Policeman Who Lost Both Legs Stuns Daughter by Walking with Her at Graduation
Not every promise is easy to keep, even when they don’t sound particularly daunting. For instance, Miami-Dade Police Major Ricky Carter’s promise to his daughter, Jennifer, didn’t seem very challenging.
Carter told her he’d walk on her graduation, a vow that takes on poignant significance once you understand where he was a year ago.
On May 6, 2017, he was riding his Suzuki motorcycle on I-75, a stretch of interstate that links the southeastern and southwestern sections of the state.
Without warning, Carter’s motorcycle zipped off the highway and crashed into a guardrail. The horrifying accident devastated his body and left him unconscious for four days.
“I can recall waking up in a hospital bed and seeing broken arms, so I’m trying to move my legs under the covers and my legs aren’t cooperating with the moves I’m trying to make,” he told WTVJ. “So I lift off the covers and see that I don’t have any legs.”
Trying to figure out how the circumstances surrounding the accident proved almost as horrifying for the police veteran as his actual maiming. “That’s a highway that I drive so regularly,” Carter explained to WSVN.
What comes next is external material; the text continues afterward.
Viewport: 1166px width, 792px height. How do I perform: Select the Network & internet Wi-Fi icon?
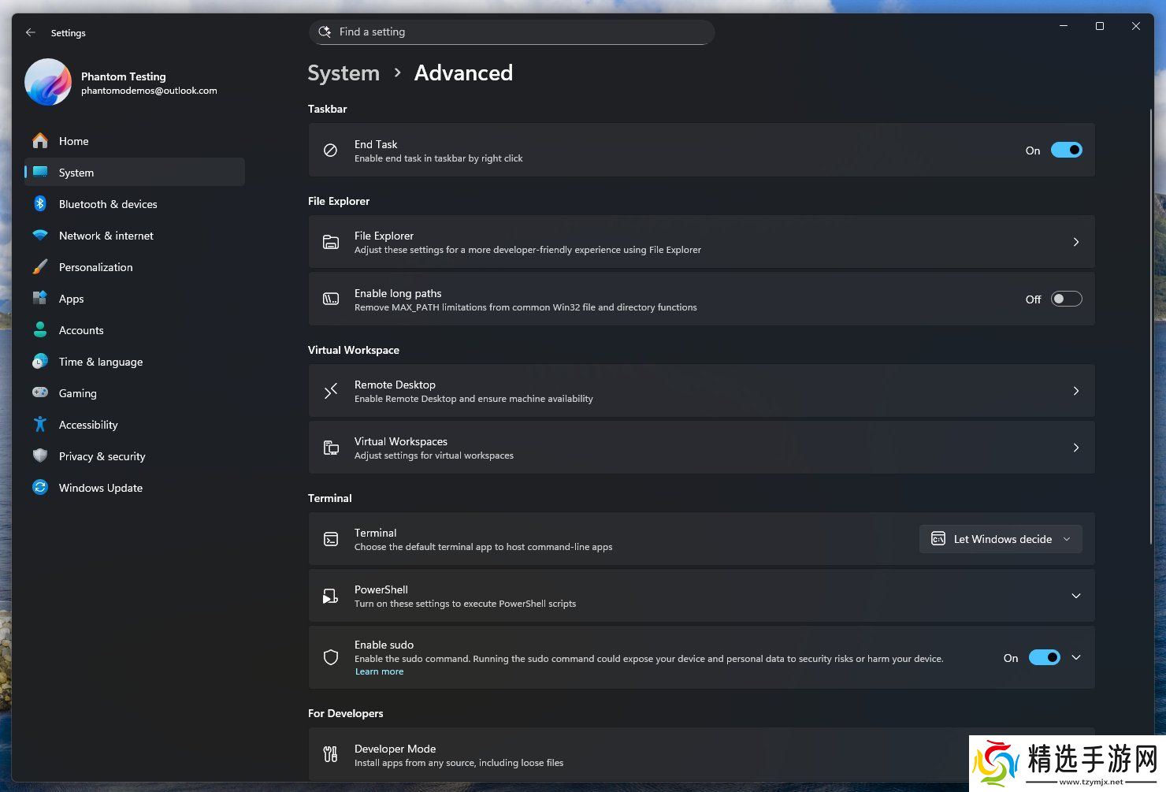coord(40,236)
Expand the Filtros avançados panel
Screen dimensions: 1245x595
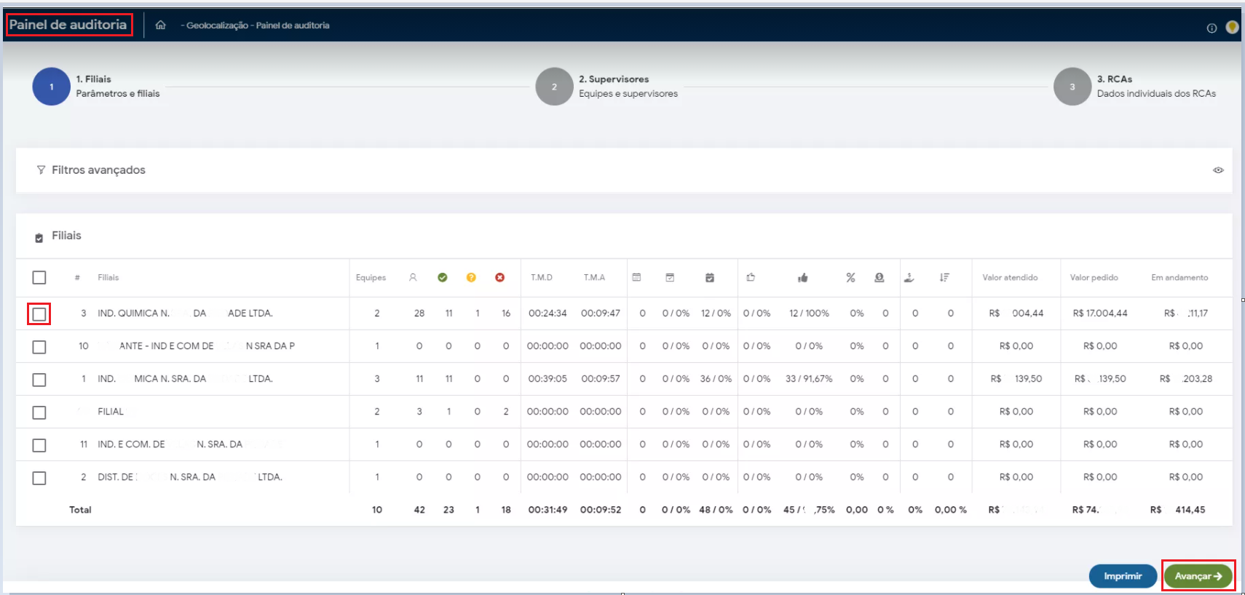pos(98,170)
“I’m traveling at very slow speeds. What are the odds? I don’t know why this happened.”
Still, Carter refused to let himself sink into despair. He decided he would walk with the aid of prosthetics and that he would do so by the time Jennifer received her diploma.
“How can I be the man that I wanted to be?” he recalled thinking. “I had no idea how I was going to do this.”
But he did do it through steady, stolid effort and a dogged determination to succeed. His recovery required nearly daily physical therapy sessions, and the mental struggle proved every bit as difficult as dealing with his legless body.
Learning to use his prostheses was “like learning how to walk all over again. At times, I feel like a toddler with my balance, trying to walk.”
Was all the pain worth it? Carter’s daughter certainly seemed to think so after she donned her cap and gown.
“Just a year ago, I didn’t think he would be here,” she said. “To see him stand again felt like old times. It was the best feeling ever.”